All surgery carries some uncertainty and risk
Since it was first described in medical literature in 1991, UAL has been performed on several thousand patients worldwide. However, long-term effects of ultrasound energy are not known and extensive research and clinical trials are needed to establish fully the safety and efficacy of UAL. So far, clinical investigators have reported good results from the technique.
UAL is normally safe when ultrasonic liposuction surgery patients are carefully selected, the operating facility is properly equipped and the physician has completed an appropriate, hands-on UAL training course.
As with traditional liposuction, serious medical complications from ultrasonic liposuction are infrequent. However, possible complications include: clots that block blood flow, infection, excessive fluid loss that can lead to shock, excessive fluid accumulation that must be drained, skin injury, perforation injury to the skin or other organs and adverse reactions to anesthesia.
One potential complication specifically related to the UAL ultrasonic liposuction technique is thermal skin injury or a burn caused by the heat from the ultrasound device. Also, temporary collections of fluid beneath the skin surface (seromas) are more common with UAL.

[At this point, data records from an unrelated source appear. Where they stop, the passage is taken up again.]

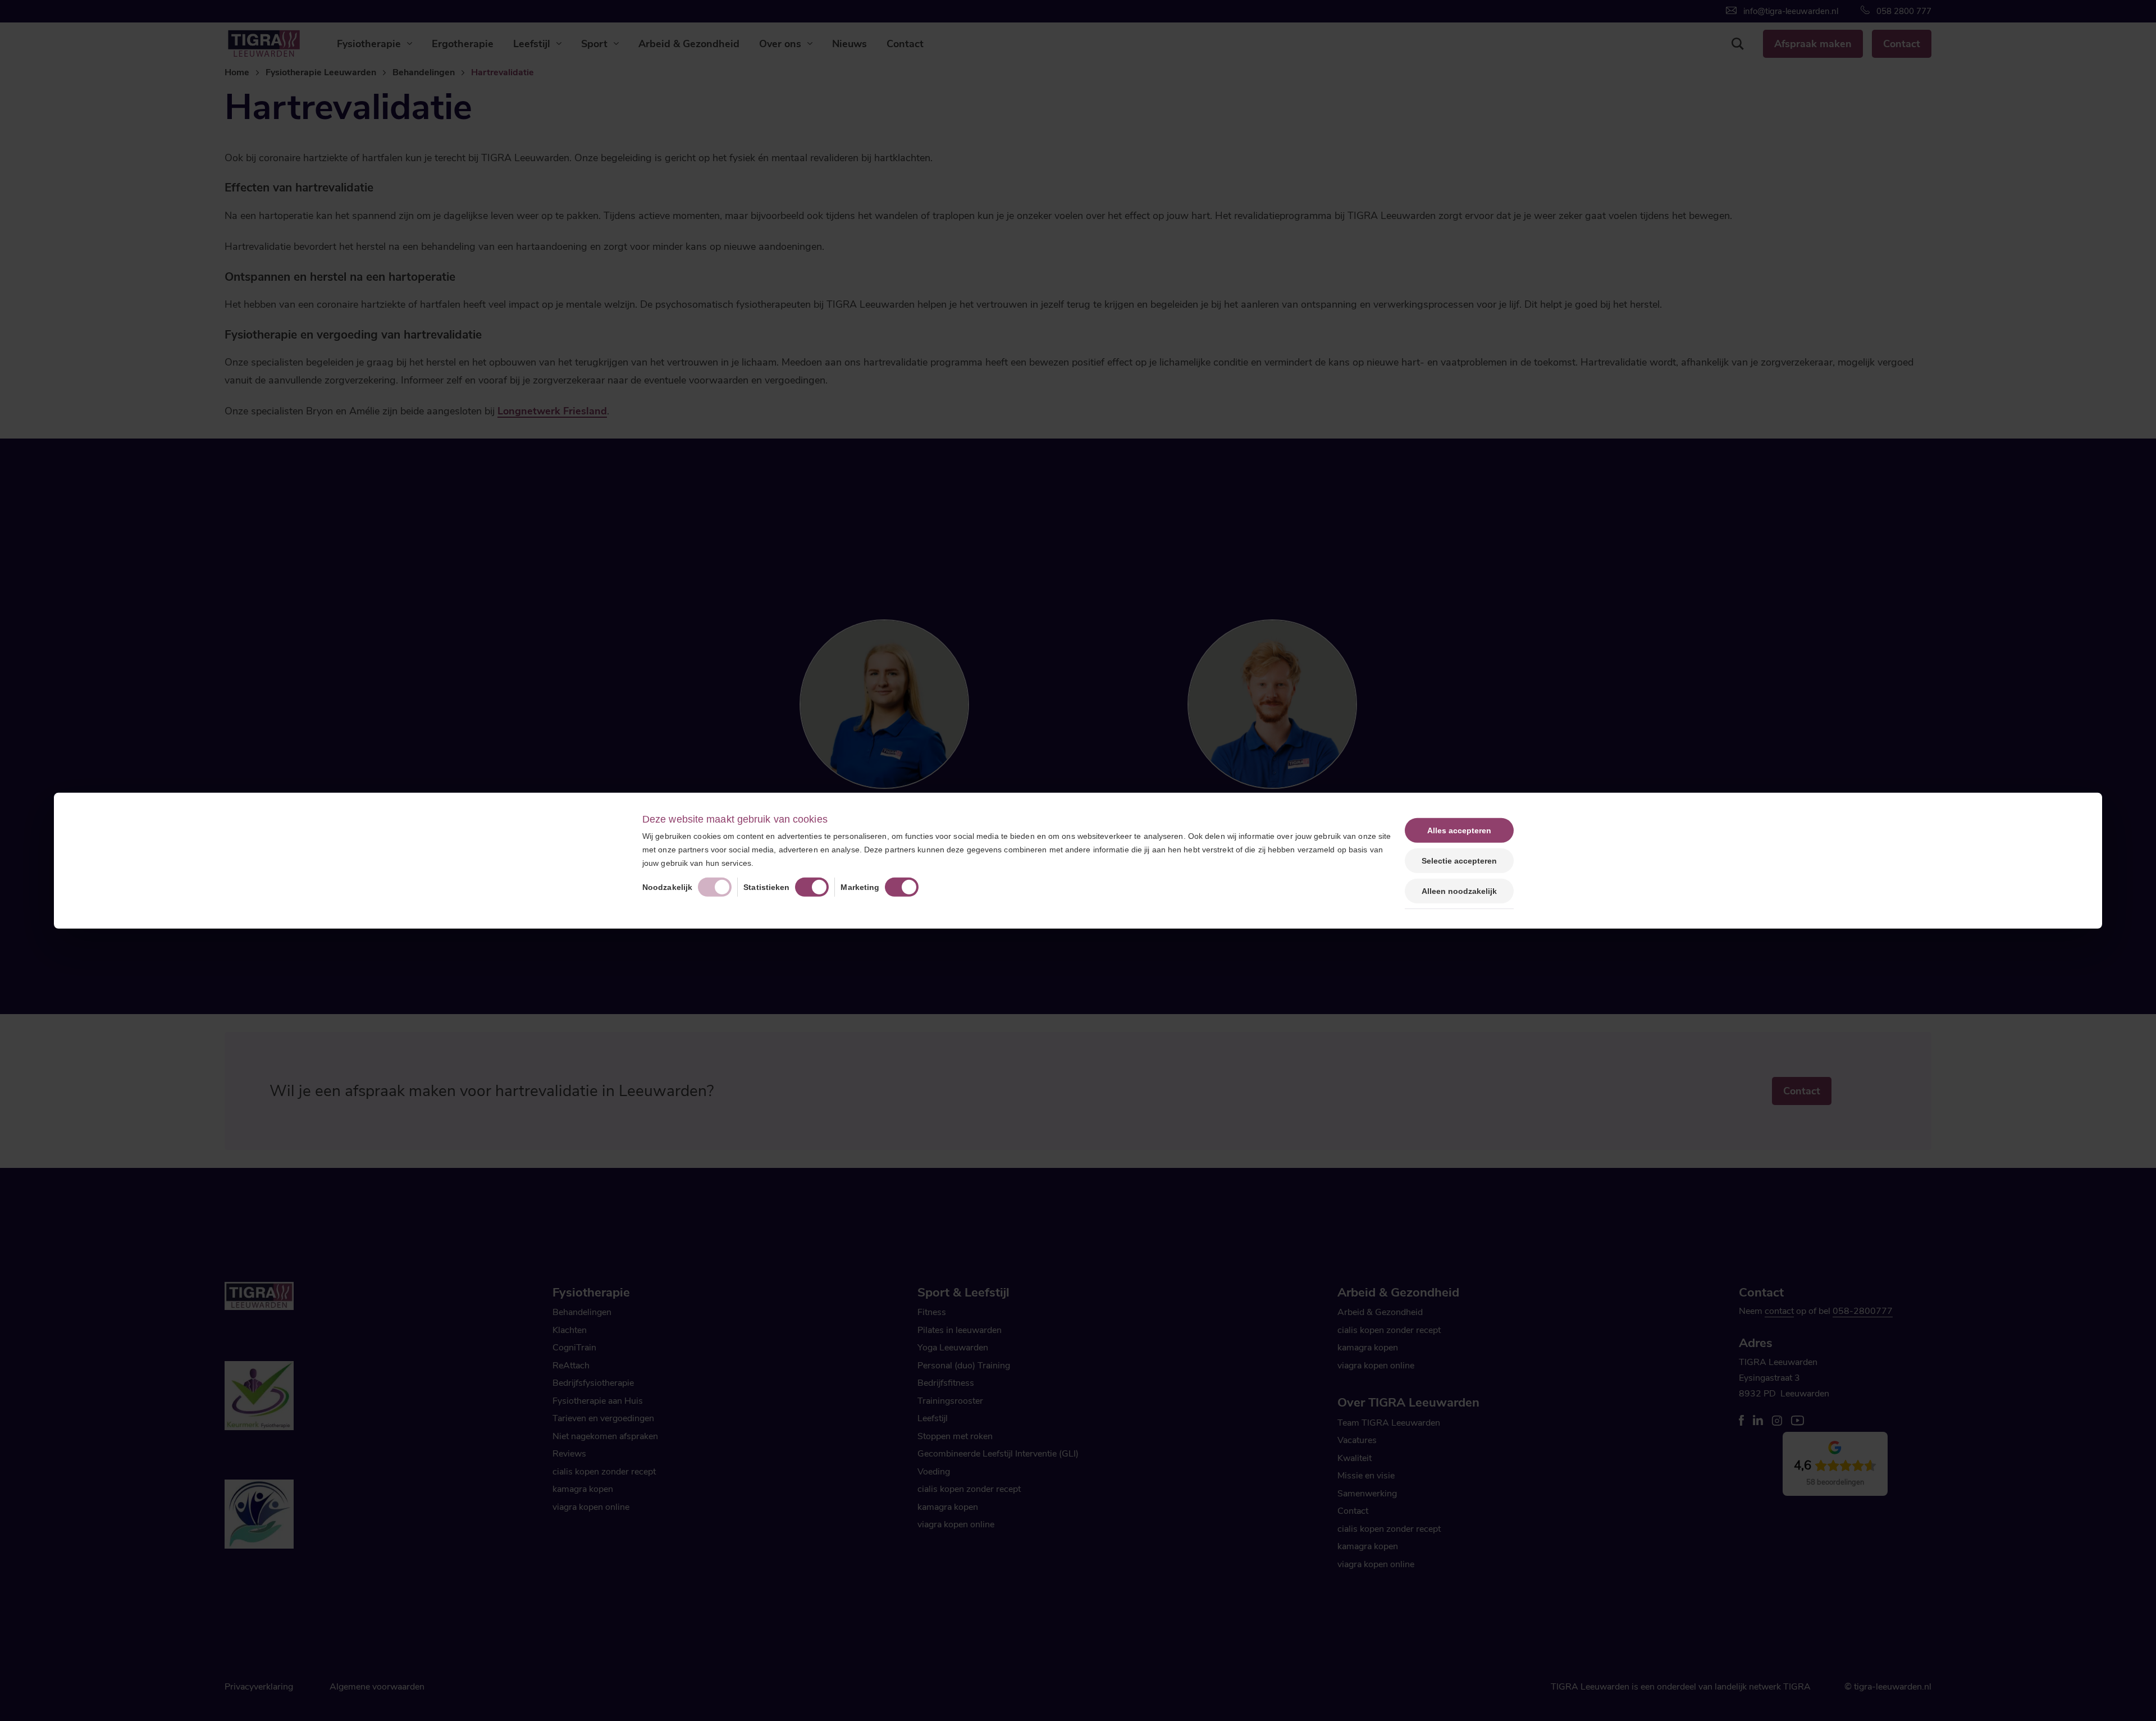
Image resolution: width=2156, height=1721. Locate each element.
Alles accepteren (1459, 829)
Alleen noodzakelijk (1459, 891)
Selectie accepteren (1459, 860)
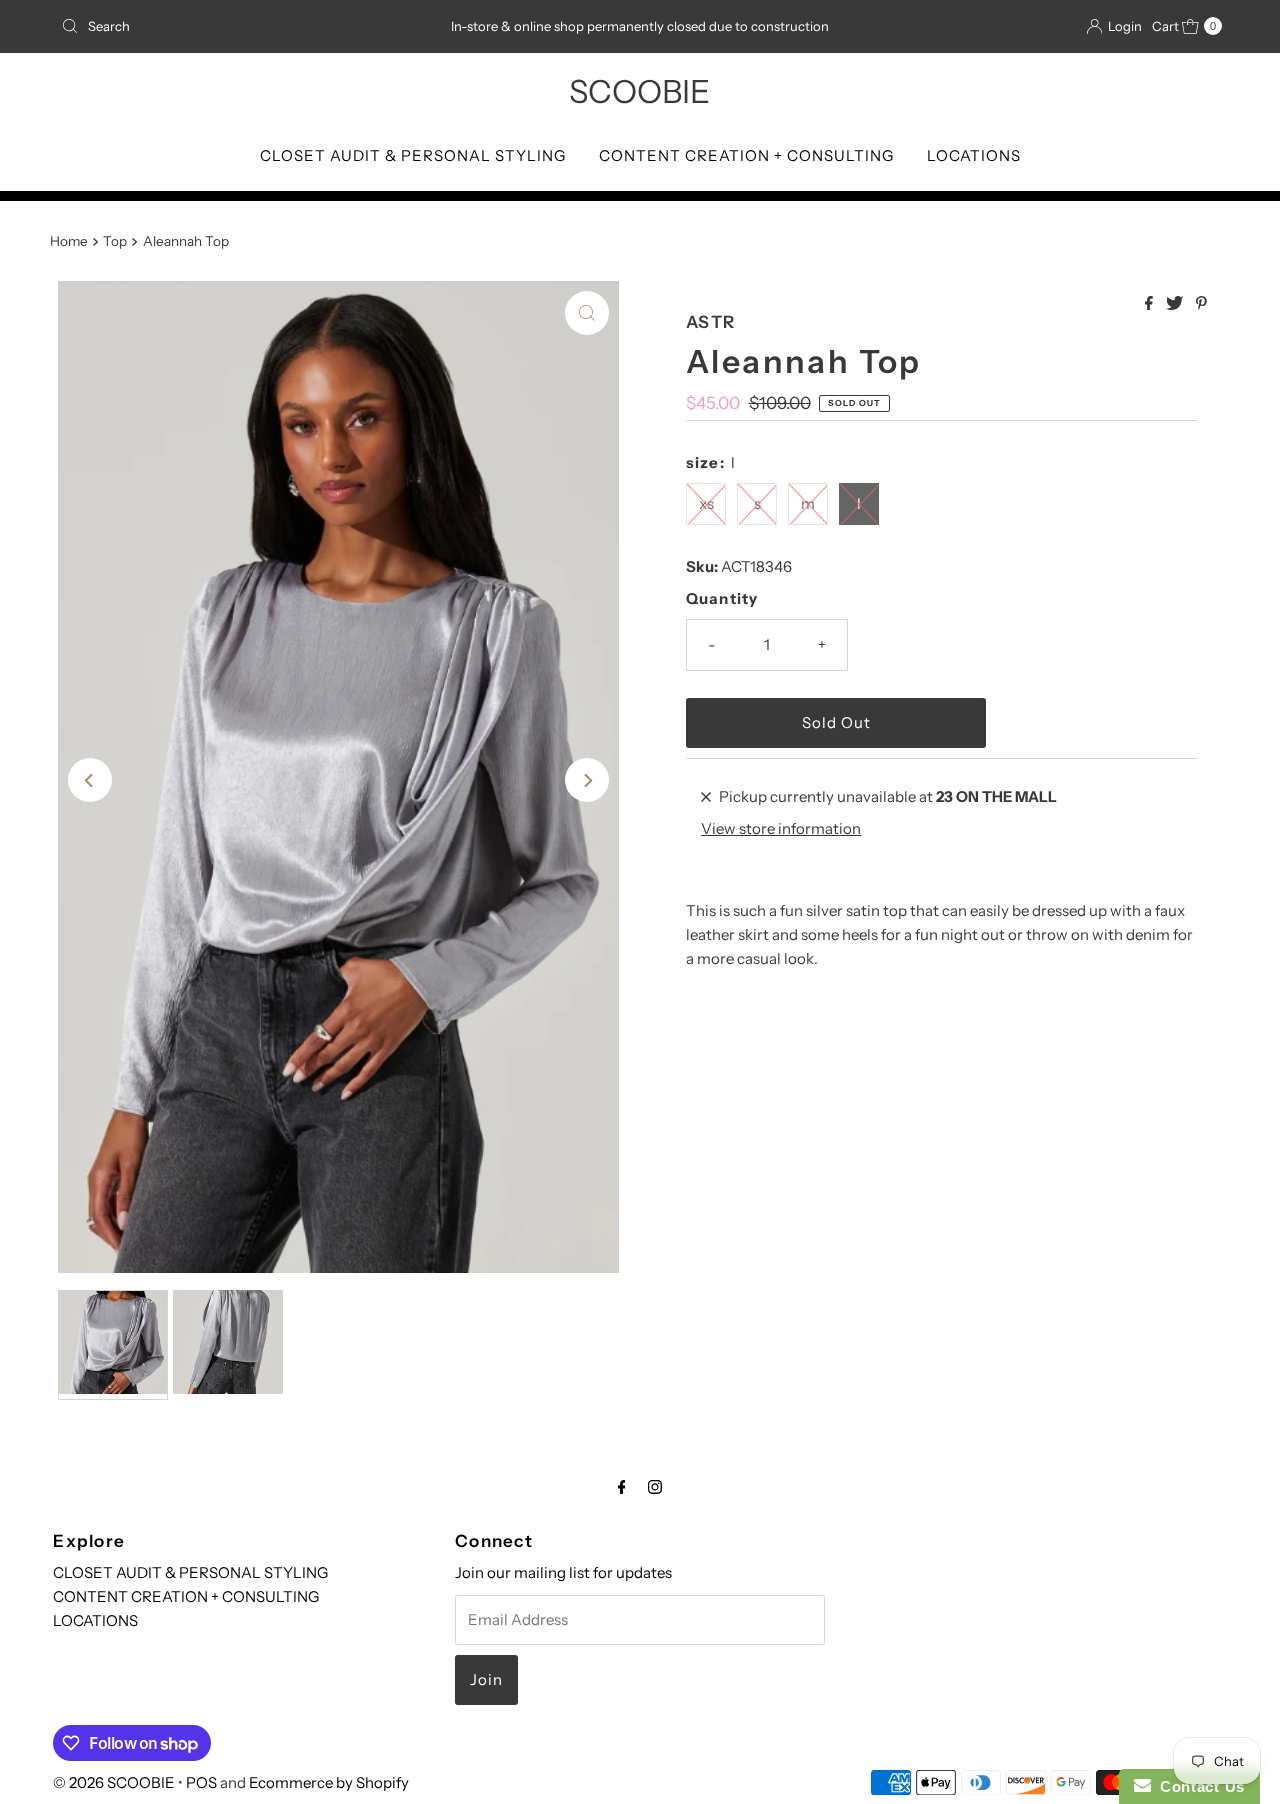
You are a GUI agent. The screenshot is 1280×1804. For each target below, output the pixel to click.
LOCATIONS (974, 155)
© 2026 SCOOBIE (114, 1782)
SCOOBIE (639, 91)
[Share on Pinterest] (1201, 304)
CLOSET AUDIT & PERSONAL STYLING (413, 155)
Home (69, 241)
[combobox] (243, 26)
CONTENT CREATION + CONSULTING (746, 155)
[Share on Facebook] (1150, 304)
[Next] (587, 780)
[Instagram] (655, 1487)
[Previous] (90, 780)
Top (115, 241)
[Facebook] (622, 1487)
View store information (781, 828)
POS (201, 1782)
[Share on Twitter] (1176, 304)
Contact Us (1198, 1786)
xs (706, 503)
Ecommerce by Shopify (329, 1782)
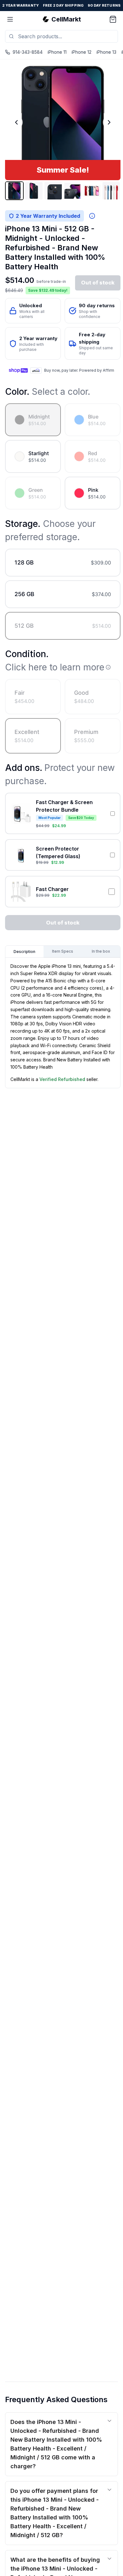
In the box (101, 951)
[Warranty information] (92, 216)
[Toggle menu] (10, 19)
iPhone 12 (81, 52)
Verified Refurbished (62, 1079)
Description (24, 951)
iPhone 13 (106, 52)
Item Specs (62, 951)
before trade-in (51, 281)
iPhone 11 (57, 52)
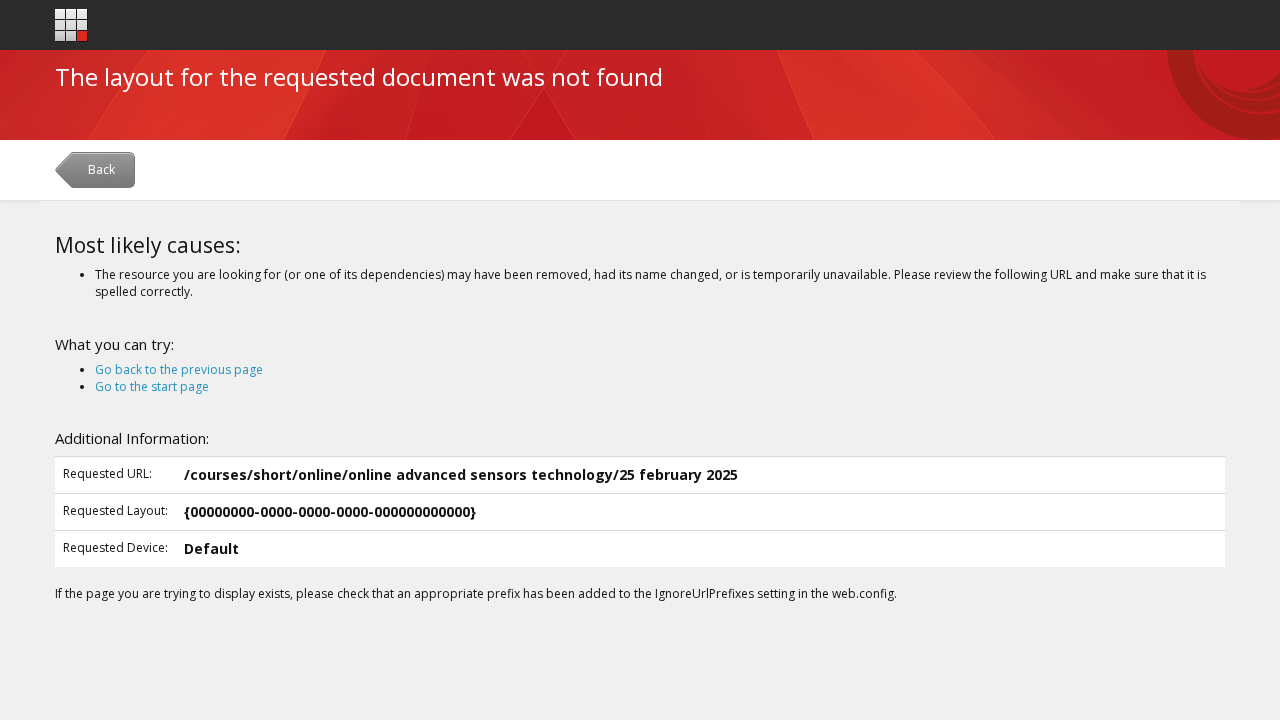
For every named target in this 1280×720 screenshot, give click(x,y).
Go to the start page (152, 386)
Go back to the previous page (179, 369)
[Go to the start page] (71, 25)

Also, you should be aware that at present, the tube-like instruments or cannulas used to perform UAL ultrasonic liposuction are slightly larger than the cannulas used for traditional liposuction. The longer incisions that are needed for UAL require that they be placed carefully in hidden areas. For this reason, some surgeons prefer to use the traditional liposuction technique in areas where an obvious scar might result.
Cosmetic complications from all types of liposuction include: irregularities of the skin’s surface, areas of uneven pigmentation, and asymmetry. Some cosmetic problems can be treated with additional surgery.